I robbed some 1/16" inch thick craft foam from my wife's craft room to make a thin pad between the air tanks and the fuse bottom. It gives some extra friction to prevent shifting between the side stops. The stuff weighs near nothing and gives a nice pad below air tanks. I'll use some below the fuel tank also.


Main fuel line between filter and shut off valve installed.


Front end of the air system installed and connected except the line to the drag chute cylinder. Lower tanks are for gear ops and upper tank (not shown) is for brakes and drag chute deploy.
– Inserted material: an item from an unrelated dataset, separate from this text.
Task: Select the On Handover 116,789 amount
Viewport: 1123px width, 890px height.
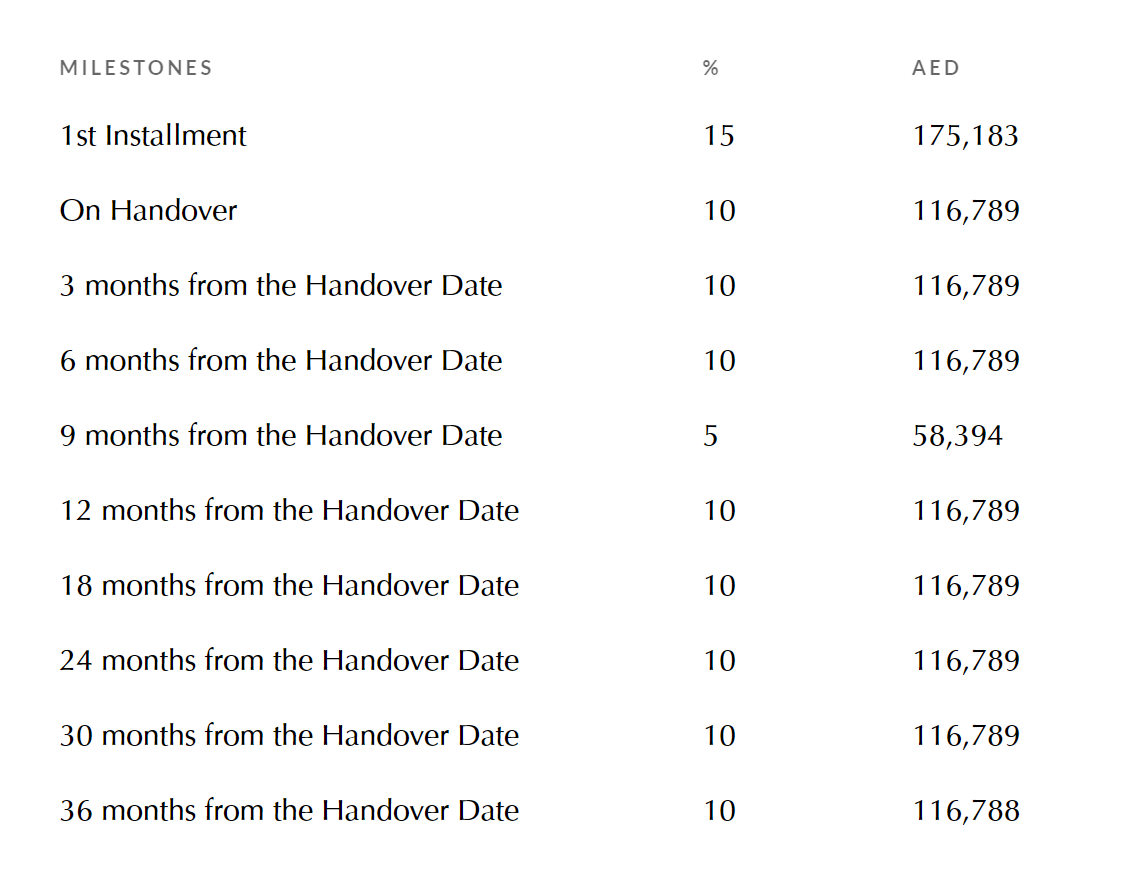Action: (x=965, y=211)
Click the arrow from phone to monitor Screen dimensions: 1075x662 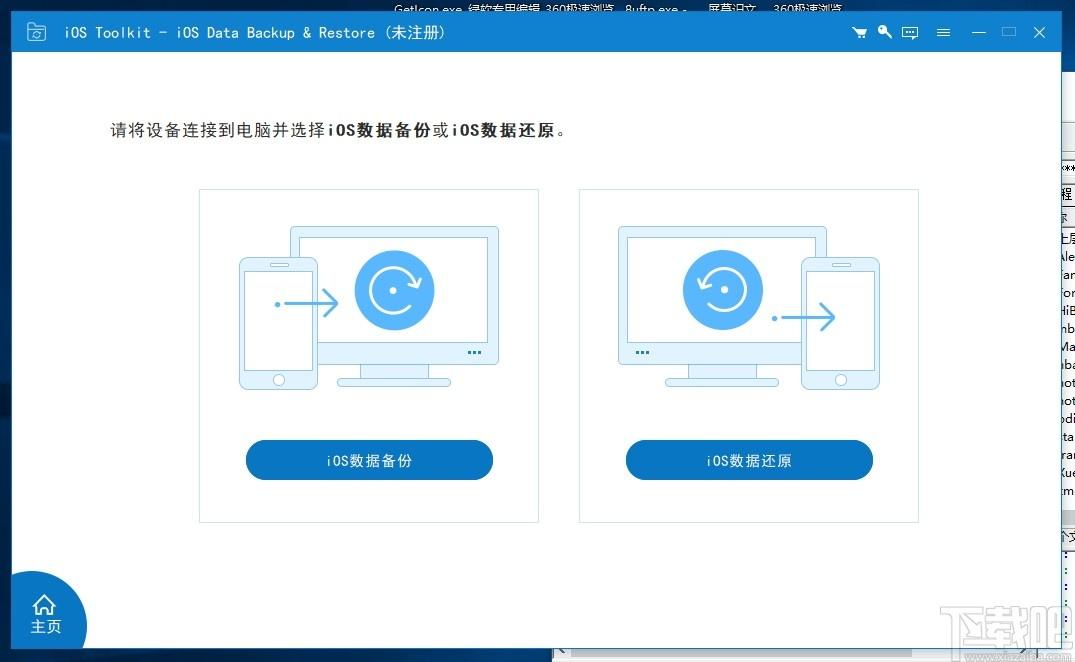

Left servo cable sleeve installed after I added an another wire for the Mrpm sensor that will be on the left main wheel to sense ground speed for drag chute deployment. I also ran the air line for the drag chute cylinder inside the sleeve and installed a push to connect coupler in the air line to allow the drag chute assembly to easily be removed for servicing if necessary. The left elevator servo is installed and connected to the servo cable in the sleeve. I changed the servo arms to heavy duty metal ones with a deep thread for the 3mm bolt holding the ball joint. Also the arm has the first hole closer that the original arm and that reduces the minimum servo torque requirement 80 in/oz from what I calculated before. Now I only need 408 in/oz according to the AMA formula. The servos provide 538 in/oz at 7.4v.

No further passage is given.